Is the US gun epidemic becoming one of the world’s ‘forgotten conflicts’?
Is it becoming like bomb blasts in Iraq or Afghanistan and like Boko Haram’s atrocities in Nigeria? Is gun violence in American becoming an inevitable tragedy?
It looks to be heading that way.
Consider coverage of the most recent gun violence in one of America’s leading newspapers. The New York Times left the Kentucky school shooting off the front page of its international edition. When the story appeared it had the following headline: “School Shooting in Kentucky Is Nation’s 11th of Year. It’s Jan. 23.”
Now consider the weight and importance given to the Kentucky school shooting by the BBC World Service. The story was third or fourth in its January 23 evening news bulletin. The reporting was stark – just the facts really, two 15-year-old students dead, 18 more people injured. There was little agonising or urgent commentary on how the US might move forward.
This is a significant and heartbreaking change from the way gun violence was reported before.

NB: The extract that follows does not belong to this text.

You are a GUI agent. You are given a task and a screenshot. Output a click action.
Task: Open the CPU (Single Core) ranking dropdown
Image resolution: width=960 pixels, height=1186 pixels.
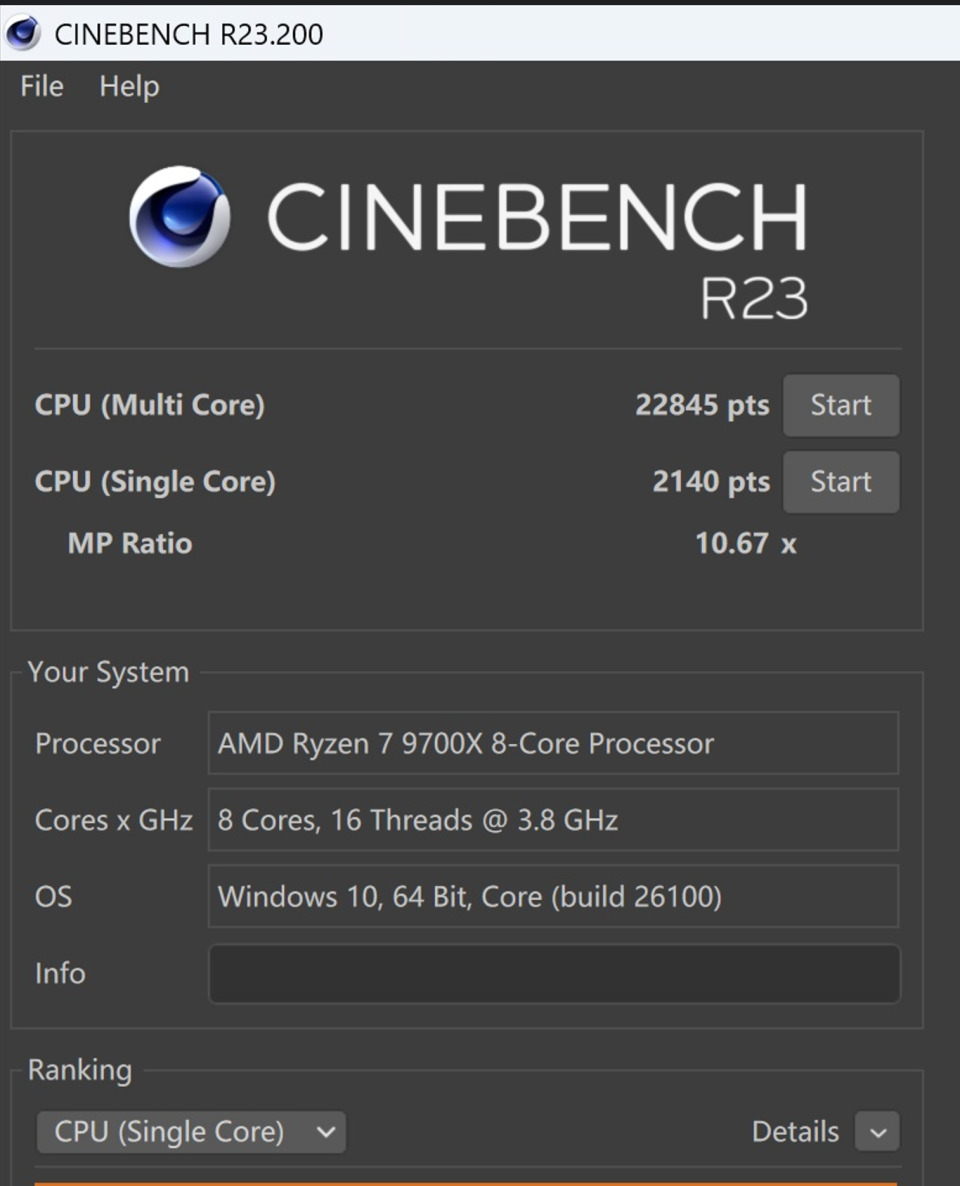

Before, the reportage reflected shock, horror and pain. It reflected tremulous, anxious hope that things would change. That American legislators would move to end easy access to guns, block concealed-carry laws and recall the US to the real “carnage” that threatens the land. President Donald Trump used the word “carnage” in his inaugural address on January 20, 2017, but he didn’t mean gun violence.
That is the tragedy of America now. It bears the physical and psychological scars of its biggest self-inflicted crises.
Who’s surprised that the world – and even the US itself – can hardly be bothered to report any more on this “forgotten conflict”, this struggle pitting American against American.